• YOUR ASSIGNMENT: Update the passage on non-oncogene addiction by rewriting everything from "It is important" down to "major intellectual challenge.", with "antagonistic" changed to "opposing".

• TEXT SEGMENT:
Concept 3: Non-oncogene Addiction
Emerging literature suggests an alternative strategy to the multi-target approach. These studies reveal that oncogene activation introduces secondary physiological changes that stress cellular capacity for survival. Consequently, tumour cells becomes more dependent (or hyper-dependent) on processes required to compensate for these stressful conditions. This phenomenon is termed 'non-oncogene addiction' since the compensatory processes required for tumour survival do not directly contribute to the cancer formation. In other words, even the genes that are not themselves targeted by tumorigenic mutations may well become essential for the tumour to survive the stressful environment and fuel the demanding process of tumour progression. Consequently, interfering with the function of such genes could cause tumour kill while sparing the normal counterpart (figure 2).
There are several examples of such critical non-oncogenic pro-survival functions required for the maintenance of the tumorigenic state in glioblastoma. EGFR is a critical proto-oncogene in glioblastoma pathogenesis. Our laboratory has demonstrated that EGFR hyperactivation results in an increased accumulation of reactive oxygen species (ROS), which in turn cause cytotoxic DNA damage. To compensate for the deleterious effect of ROS, EGFR hyperactive glioblastomas exhibit increased reliance on the DNA repair process required for the repair of ROS-related DNA damage. Selective targeting of EGFR hyperactive glioblastomas can, thus, be achieved by inhibition of these repair processes. Other groups have demonstrated that EGFR hyperactivation in glioblastoma cell lines heightens requirement for lipogenesis. Additional examples of such critical non-oncogenic pro-survival functions required for maintenance of the tumorigenic state include dependency on mechanism for compensating mitotic and proteotoxic stress and interplay with the tumour microenvironment including the immune system.
The principle of non-oncogene addiction suggests that there is a wider spectrum of therapeutic options than afforded under the paradigm of 'oncogene addiction'. In many cases, compensatory processes involved in 'non-oncogene addiction' are the same as those that basic scientists have studied for years (for instance, DNA repair). Mechanistic investigations into these biological processes by the basic scientists have yielded a rich database of inhibitors. Thus, identifying gene functions that compensate for oncogene-induced cellular stress should afford opportunities to tap into this rich database and expand the denominator of drugs available for combinatorial therapy. Targeting genes that are synthetically lethal with oncogenes constitutes an attractive means to this end.
It is important to note that the effects of therapies designed based on the principles of 'oncogene addiction' and 'non-oncogene addiction' are inherently antagonistic. For instance, EGFR inhibition leads to a reduction in ROS, obviating the need for DNA repair. In this context, the combination of DNA repair inhibition and EGFR inhibition would not be desirable. Rational strategies for synthesising the two therapeutic paradigms remains a major intellectual challenge.

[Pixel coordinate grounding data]
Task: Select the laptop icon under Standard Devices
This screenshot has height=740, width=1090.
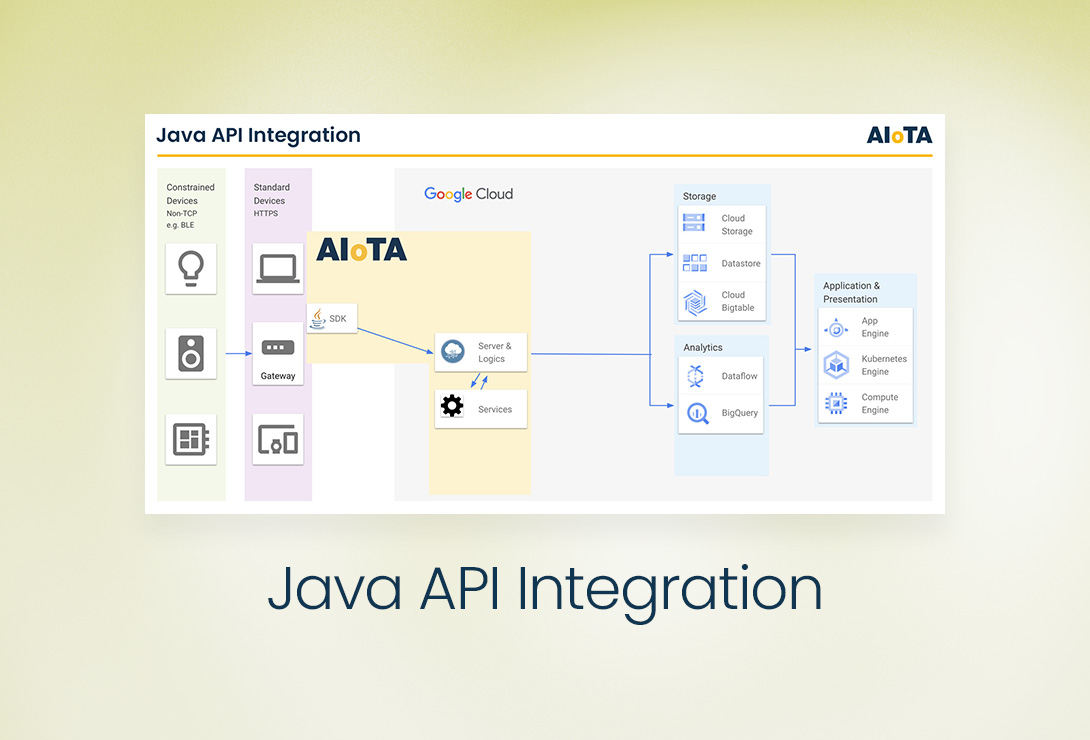Action: [x=277, y=268]
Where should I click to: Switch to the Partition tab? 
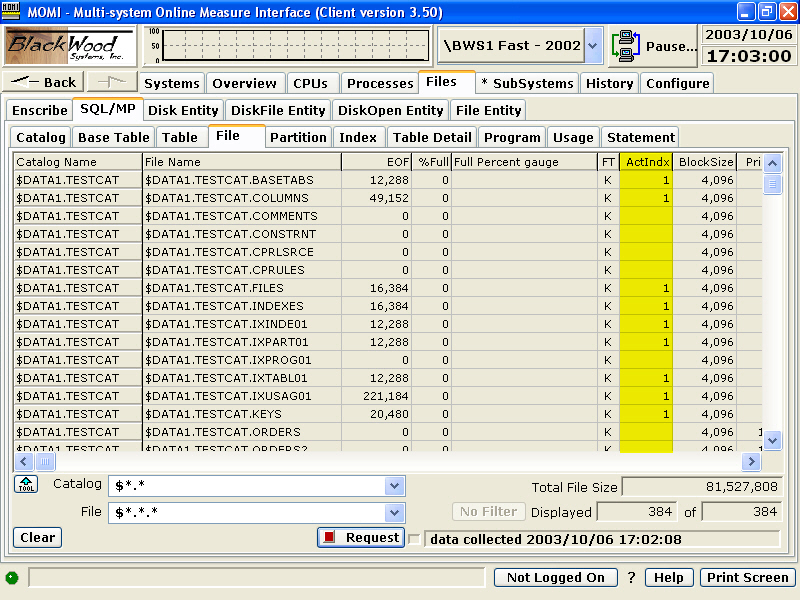(298, 137)
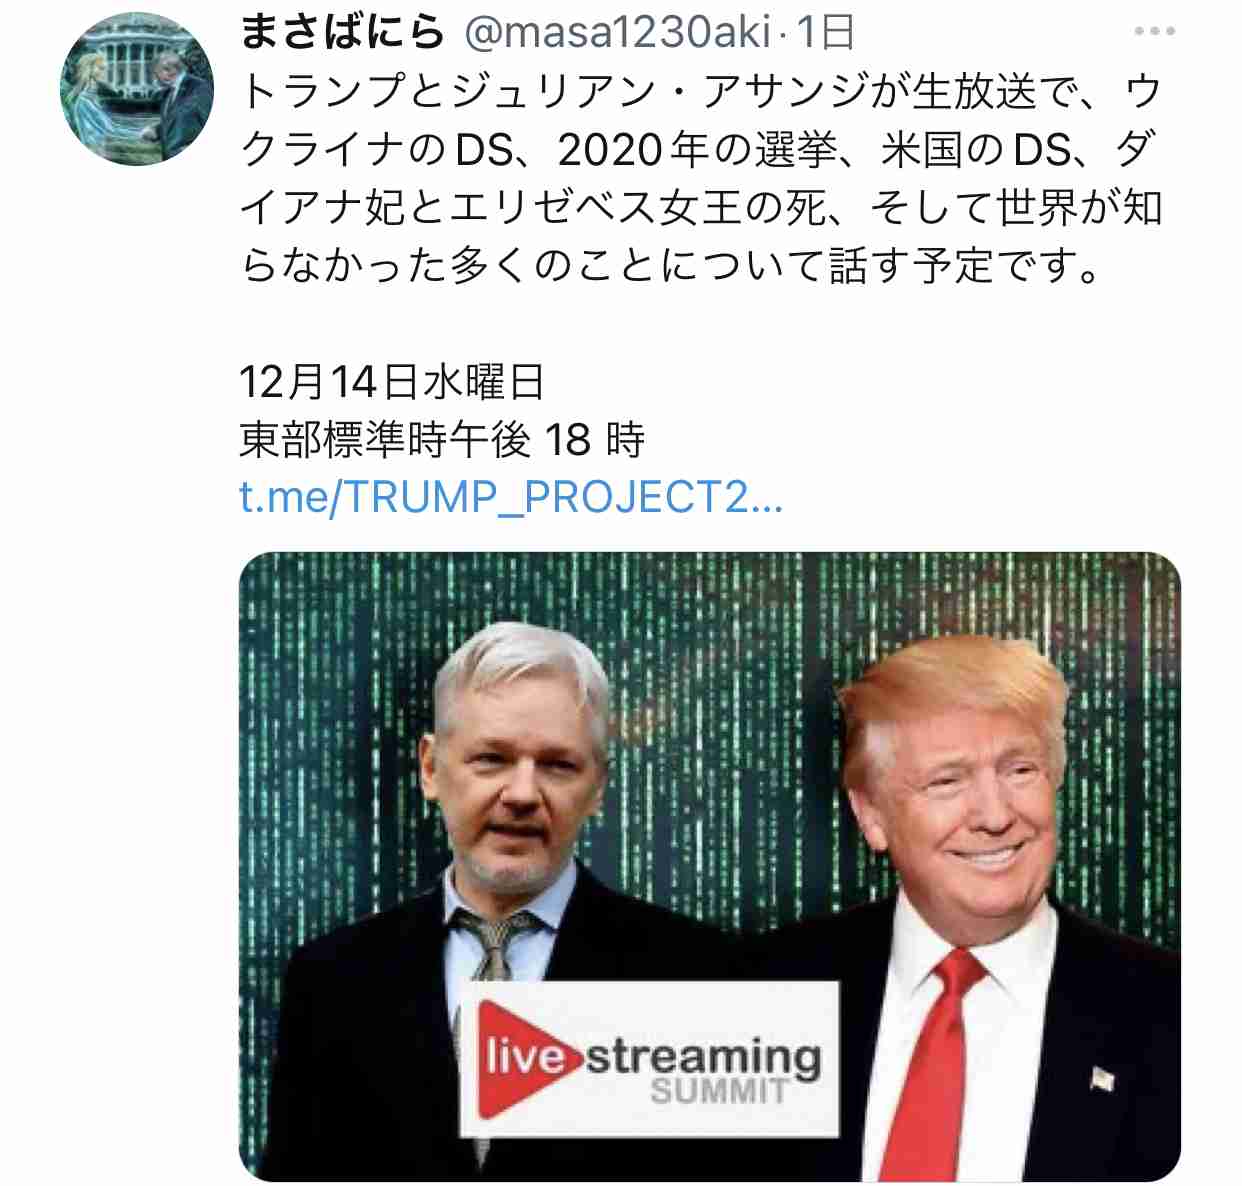
Task: Open the @masa1230aki handle link
Action: [617, 33]
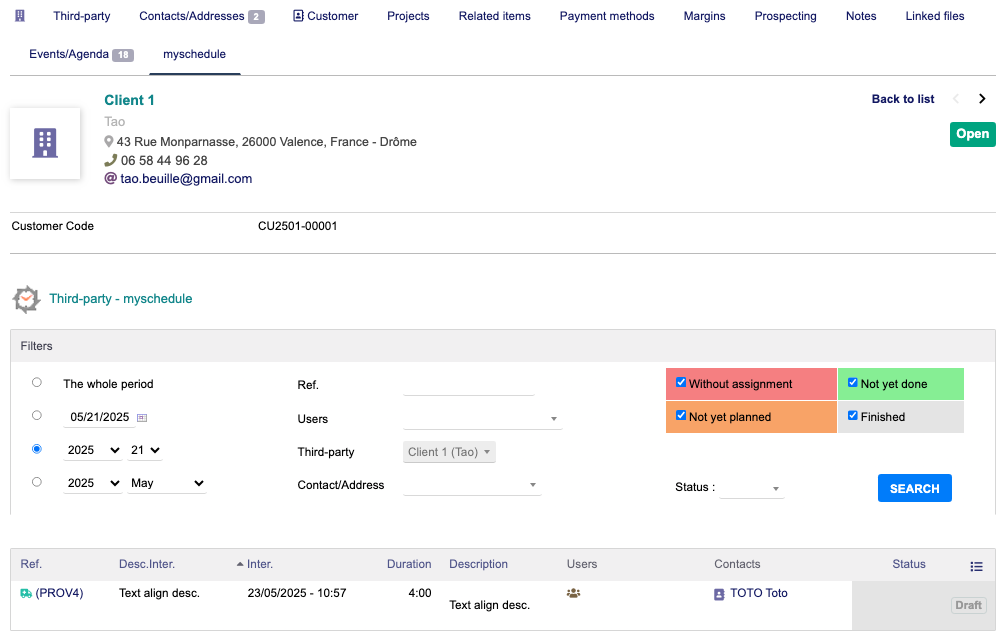Uncheck the Without assignment checkbox
The height and width of the screenshot is (643, 1006).
point(681,383)
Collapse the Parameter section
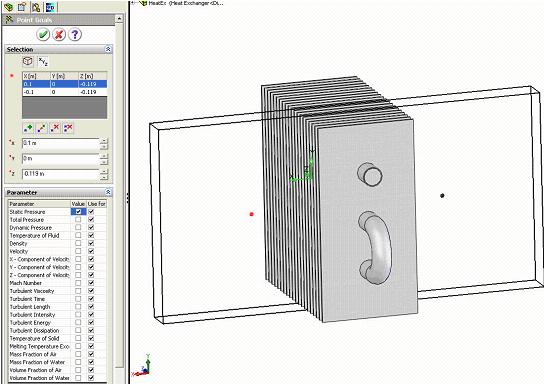Screen dimensions: 544x385 click(108, 192)
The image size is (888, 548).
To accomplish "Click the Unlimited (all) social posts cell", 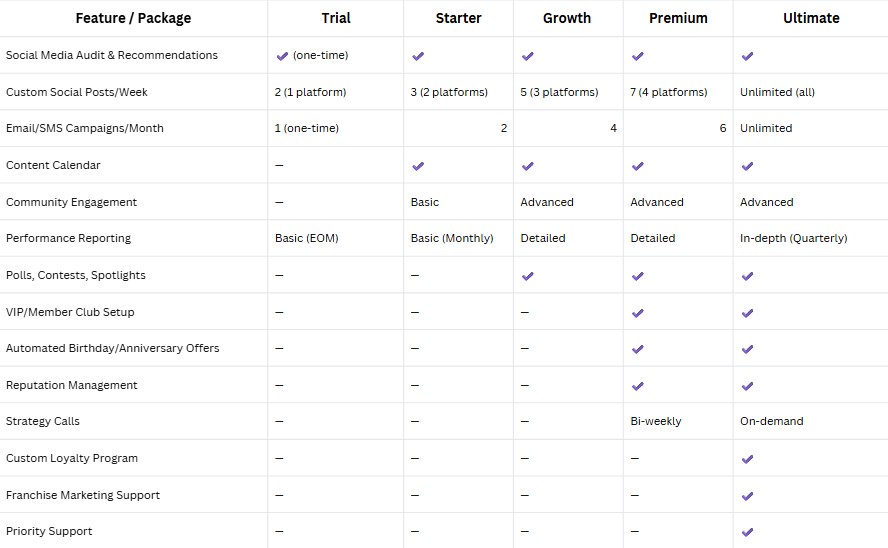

• EXERCISE OUTPUT:
It is important to note that the effects of therapies designed based on the principles of 'oncogene addiction' and 'non-oncogene addiction' are inherently opposing. For instance, EGFR inhibition leads to a reduction in ROS, obviating the need for DNA repair. In this context, the combination of DNA repair inhibition and EGFR inhibition would not be desirable. Rational strategies for synthesising the two therapeutic paradigms remains a major intellectual challenge.